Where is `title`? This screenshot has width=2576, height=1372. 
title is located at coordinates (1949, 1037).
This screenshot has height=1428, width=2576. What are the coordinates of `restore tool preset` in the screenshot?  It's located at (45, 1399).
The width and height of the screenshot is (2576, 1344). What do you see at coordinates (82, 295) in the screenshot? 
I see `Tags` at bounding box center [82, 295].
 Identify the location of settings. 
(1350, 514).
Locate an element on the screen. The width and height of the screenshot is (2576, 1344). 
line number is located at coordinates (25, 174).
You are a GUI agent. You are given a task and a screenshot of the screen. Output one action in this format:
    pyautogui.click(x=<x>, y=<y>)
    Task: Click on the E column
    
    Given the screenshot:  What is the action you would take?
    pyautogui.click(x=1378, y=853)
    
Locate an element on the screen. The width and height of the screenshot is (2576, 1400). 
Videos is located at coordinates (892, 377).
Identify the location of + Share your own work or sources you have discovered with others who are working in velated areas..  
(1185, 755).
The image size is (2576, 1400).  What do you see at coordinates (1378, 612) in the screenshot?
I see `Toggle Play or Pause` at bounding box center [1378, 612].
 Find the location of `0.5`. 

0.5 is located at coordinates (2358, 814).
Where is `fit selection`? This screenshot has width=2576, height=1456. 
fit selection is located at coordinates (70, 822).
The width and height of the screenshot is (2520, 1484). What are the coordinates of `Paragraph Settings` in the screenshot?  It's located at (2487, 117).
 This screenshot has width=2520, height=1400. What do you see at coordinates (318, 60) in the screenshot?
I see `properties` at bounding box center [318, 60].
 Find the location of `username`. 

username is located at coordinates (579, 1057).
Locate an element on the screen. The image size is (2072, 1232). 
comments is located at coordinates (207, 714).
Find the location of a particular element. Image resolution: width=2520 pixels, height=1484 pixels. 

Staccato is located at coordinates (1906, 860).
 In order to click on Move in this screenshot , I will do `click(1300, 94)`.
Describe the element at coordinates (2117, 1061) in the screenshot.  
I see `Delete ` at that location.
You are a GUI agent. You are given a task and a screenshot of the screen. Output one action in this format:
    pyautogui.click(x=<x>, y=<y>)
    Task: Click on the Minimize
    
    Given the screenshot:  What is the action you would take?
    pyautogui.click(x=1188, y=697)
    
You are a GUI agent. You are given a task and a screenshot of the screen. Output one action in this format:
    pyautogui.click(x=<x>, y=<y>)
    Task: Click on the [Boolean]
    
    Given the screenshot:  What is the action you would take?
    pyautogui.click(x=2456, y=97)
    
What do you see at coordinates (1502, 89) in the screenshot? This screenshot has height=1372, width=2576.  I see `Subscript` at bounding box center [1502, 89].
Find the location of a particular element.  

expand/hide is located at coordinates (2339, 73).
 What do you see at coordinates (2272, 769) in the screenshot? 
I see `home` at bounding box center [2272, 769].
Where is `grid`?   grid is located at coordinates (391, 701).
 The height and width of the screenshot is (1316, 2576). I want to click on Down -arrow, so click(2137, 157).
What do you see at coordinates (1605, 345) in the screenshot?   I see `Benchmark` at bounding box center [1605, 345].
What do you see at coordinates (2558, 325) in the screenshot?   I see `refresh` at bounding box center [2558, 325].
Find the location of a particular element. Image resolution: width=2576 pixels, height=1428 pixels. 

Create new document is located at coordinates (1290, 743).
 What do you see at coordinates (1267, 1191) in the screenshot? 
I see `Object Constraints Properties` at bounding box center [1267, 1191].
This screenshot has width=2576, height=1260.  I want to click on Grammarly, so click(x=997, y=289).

• [Your goal]: Rewrite all of the records above, changing every "Locate an element on the screen" to "Find an element on the screen" and leaving everything else untouched.

• [Answer to this exercise]:
Where is `title`? This screenshot has width=2576, height=1372. 
title is located at coordinates (1949, 1037).
This screenshot has height=1428, width=2576. What are the coordinates of `restore tool preset` in the screenshot?  It's located at (45, 1399).
The width and height of the screenshot is (2576, 1344). What do you see at coordinates (82, 295) in the screenshot? 
I see `Tags` at bounding box center [82, 295].
 Identify the location of settings. 
(1350, 514).
Find an element on the screen. The width and height of the screenshot is (2576, 1344). 
line number is located at coordinates (25, 174).
You are a GUI agent. You are given a task and a screenshot of the screen. Output one action in this format:
    pyautogui.click(x=<x>, y=<y>)
    Task: Click on the E column
    
    Given the screenshot:  What is the action you would take?
    pyautogui.click(x=1378, y=853)
    
Find an element on the screen. The width and height of the screenshot is (2576, 1400). 
Videos is located at coordinates (892, 377).
Identify the location of + Share your own work or sources you have discovered with others who are working in velated areas..  
(1185, 755).
The image size is (2576, 1400).  What do you see at coordinates (1378, 612) in the screenshot?
I see `Toggle Play or Pause` at bounding box center [1378, 612].
 Find the location of `0.5`. 

0.5 is located at coordinates (2358, 814).
Where is `fit selection`? This screenshot has width=2576, height=1456. 
fit selection is located at coordinates (70, 822).
The width and height of the screenshot is (2520, 1484). What are the coordinates of `Paragraph Settings` in the screenshot?  It's located at (2487, 117).
 This screenshot has width=2520, height=1400. What do you see at coordinates (318, 60) in the screenshot?
I see `properties` at bounding box center [318, 60].
 Find the location of `username`. 

username is located at coordinates (579, 1057).
Find an element on the screen. The image size is (2072, 1232). 
comments is located at coordinates (207, 714).
Find the location of a particular element. Image resolution: width=2520 pixels, height=1484 pixels. 

Staccato is located at coordinates (1906, 860).
 In order to click on Move in this screenshot , I will do `click(1300, 94)`.
Describe the element at coordinates (2117, 1061) in the screenshot.  
I see `Delete ` at that location.
You are a GUI agent. You are given a task and a screenshot of the screen. Output one action in this format:
    pyautogui.click(x=<x>, y=<y>)
    Task: Click on the Minimize
    
    Given the screenshot:  What is the action you would take?
    pyautogui.click(x=1188, y=697)
    
You are a GUI agent. You are given a task and a screenshot of the screen. Output one action in this format:
    pyautogui.click(x=<x>, y=<y>)
    Task: Click on the [Boolean]
    
    Given the screenshot:  What is the action you would take?
    pyautogui.click(x=2456, y=97)
    
What do you see at coordinates (1502, 89) in the screenshot? This screenshot has height=1372, width=2576.  I see `Subscript` at bounding box center [1502, 89].
Find the location of a particular element.  

expand/hide is located at coordinates (2339, 73).
 What do you see at coordinates (2272, 769) in the screenshot? 
I see `home` at bounding box center [2272, 769].
Where is `grid`?   grid is located at coordinates (391, 701).
 The height and width of the screenshot is (1316, 2576). I want to click on Down -arrow, so click(2137, 157).
What do you see at coordinates (1605, 345) in the screenshot?   I see `Benchmark` at bounding box center [1605, 345].
What do you see at coordinates (2558, 325) in the screenshot?   I see `refresh` at bounding box center [2558, 325].
Find the location of a particular element. Image resolution: width=2576 pixels, height=1428 pixels. 

Create new document is located at coordinates (1290, 743).
 What do you see at coordinates (1267, 1191) in the screenshot? 
I see `Object Constraints Properties` at bounding box center [1267, 1191].
This screenshot has width=2576, height=1260.  I want to click on Grammarly, so click(x=997, y=289).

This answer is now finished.